Unusually high charge–discharge capacity of LTC composites at a low concentration of electrochemically inactive phase Li₂TiO₃ exceeding the theoretical value for pure LTO. This effect is likely to be caused by the appearance of the electrochemical activity of Li₂TiO₃ in the composite. This effect results from the interface interaction between LTO and Li₂TiO₃ taking place due to formation of coherent interfaces between structurally similar phases. The increase in the capacity may be qualitatively described in terms of a two-phase composite model with the interface layer of a high capacity. In addition, LTC composites have a better cycling rate and stability compared to LTO. This effect is caused by a higher ionic conductivity of the composites, as demonstrated in the impedance measurements above. Due to a noticeable difference in crystal structures of LTO and TiO₂, no strong interface interaction occurs in LTT composites.

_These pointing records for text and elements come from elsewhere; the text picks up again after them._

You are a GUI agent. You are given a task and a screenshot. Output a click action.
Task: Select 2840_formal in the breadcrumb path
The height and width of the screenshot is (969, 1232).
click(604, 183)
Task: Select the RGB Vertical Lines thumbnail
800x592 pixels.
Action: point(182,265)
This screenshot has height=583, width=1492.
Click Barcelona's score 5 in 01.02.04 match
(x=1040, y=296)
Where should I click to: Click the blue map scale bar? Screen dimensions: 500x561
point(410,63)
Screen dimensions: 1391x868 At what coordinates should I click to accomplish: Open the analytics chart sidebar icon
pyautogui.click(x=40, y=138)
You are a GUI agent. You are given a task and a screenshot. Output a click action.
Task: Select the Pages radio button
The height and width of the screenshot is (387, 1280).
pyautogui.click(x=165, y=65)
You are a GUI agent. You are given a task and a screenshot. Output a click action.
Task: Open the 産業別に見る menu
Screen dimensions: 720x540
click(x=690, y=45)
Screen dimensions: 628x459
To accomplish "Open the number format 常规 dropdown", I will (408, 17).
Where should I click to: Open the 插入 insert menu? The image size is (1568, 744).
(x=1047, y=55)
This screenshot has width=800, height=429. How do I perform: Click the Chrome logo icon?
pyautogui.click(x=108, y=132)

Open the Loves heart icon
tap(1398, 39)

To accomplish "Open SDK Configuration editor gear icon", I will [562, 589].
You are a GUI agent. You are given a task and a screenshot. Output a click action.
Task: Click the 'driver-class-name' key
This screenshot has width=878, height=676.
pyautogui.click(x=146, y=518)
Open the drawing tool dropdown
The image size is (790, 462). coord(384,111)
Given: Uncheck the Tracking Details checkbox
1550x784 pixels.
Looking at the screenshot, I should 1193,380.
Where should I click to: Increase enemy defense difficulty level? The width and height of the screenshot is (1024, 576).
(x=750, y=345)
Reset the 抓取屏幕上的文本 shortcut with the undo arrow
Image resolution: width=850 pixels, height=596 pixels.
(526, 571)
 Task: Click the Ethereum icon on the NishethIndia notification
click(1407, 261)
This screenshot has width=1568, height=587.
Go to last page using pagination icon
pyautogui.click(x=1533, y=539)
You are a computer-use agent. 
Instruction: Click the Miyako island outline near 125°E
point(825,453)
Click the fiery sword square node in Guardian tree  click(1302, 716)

Both effects are closely interrelated, and their primary reason seems to be the influence of interfaces on the physical properties of the components of the composite, namely, on its transport properties and the electrochemical capacitance. This should be common and may be observed in different composite electrode materials containing components with similar crystal structures.